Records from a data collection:
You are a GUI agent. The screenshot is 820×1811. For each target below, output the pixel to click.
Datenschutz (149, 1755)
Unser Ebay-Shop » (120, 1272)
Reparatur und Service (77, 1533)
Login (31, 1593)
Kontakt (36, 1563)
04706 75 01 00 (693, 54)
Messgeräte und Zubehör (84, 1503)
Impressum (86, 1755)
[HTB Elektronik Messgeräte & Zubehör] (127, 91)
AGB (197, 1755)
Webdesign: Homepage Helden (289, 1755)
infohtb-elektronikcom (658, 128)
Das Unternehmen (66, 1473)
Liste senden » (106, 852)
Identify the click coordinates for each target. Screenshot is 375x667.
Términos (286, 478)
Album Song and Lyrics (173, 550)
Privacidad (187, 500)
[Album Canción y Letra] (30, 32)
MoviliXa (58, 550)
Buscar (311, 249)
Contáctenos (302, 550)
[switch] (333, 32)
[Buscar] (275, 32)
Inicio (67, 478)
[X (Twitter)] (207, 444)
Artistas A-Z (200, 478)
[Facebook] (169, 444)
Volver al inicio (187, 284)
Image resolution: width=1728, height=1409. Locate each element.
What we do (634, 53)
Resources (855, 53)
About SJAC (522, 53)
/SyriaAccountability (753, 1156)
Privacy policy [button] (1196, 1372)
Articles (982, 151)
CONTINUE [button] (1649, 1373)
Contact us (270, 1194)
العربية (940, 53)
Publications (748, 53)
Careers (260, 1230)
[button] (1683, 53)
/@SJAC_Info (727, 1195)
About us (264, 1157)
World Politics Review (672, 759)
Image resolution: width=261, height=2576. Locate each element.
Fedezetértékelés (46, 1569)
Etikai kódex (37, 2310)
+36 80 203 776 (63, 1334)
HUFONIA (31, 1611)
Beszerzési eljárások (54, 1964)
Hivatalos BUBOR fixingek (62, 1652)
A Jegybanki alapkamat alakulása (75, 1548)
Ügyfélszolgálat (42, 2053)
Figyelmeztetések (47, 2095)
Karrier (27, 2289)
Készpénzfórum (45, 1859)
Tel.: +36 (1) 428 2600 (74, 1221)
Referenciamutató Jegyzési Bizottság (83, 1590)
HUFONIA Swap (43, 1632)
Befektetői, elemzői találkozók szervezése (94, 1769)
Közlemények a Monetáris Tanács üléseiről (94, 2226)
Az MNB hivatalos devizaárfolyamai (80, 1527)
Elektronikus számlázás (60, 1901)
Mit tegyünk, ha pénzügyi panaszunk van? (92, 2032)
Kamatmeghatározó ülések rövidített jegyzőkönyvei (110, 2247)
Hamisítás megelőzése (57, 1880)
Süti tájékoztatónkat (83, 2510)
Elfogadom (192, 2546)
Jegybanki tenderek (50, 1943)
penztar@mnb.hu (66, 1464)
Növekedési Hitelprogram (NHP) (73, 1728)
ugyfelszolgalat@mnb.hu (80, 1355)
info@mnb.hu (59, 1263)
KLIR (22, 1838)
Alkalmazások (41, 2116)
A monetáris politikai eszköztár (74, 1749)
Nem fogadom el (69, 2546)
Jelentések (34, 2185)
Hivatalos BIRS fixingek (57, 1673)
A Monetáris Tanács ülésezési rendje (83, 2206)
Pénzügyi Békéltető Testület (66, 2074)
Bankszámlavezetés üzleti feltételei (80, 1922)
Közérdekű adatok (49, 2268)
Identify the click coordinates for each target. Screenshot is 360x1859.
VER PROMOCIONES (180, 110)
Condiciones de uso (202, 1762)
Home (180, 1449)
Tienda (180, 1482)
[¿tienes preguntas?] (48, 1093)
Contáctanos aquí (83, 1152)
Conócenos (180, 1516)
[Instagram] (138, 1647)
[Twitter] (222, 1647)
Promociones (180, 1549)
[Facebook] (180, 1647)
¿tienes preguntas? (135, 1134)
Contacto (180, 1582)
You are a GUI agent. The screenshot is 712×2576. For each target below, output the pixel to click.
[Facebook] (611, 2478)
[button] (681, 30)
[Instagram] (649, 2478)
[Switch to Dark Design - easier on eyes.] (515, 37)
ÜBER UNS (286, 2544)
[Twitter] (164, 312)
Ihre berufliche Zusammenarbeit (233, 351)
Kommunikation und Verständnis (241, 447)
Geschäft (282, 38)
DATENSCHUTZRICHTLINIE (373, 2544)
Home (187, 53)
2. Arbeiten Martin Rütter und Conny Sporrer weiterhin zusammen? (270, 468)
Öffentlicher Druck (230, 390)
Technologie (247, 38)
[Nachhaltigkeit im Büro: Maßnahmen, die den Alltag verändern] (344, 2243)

TASK OBJECTIVE: Check the records above and copy each line that has the string "Locate".

SOLVED EXERCISE:
Image resolution: width=1728, height=1409. Locate each element.
Image resolution: width=261, height=2576. Locate each element.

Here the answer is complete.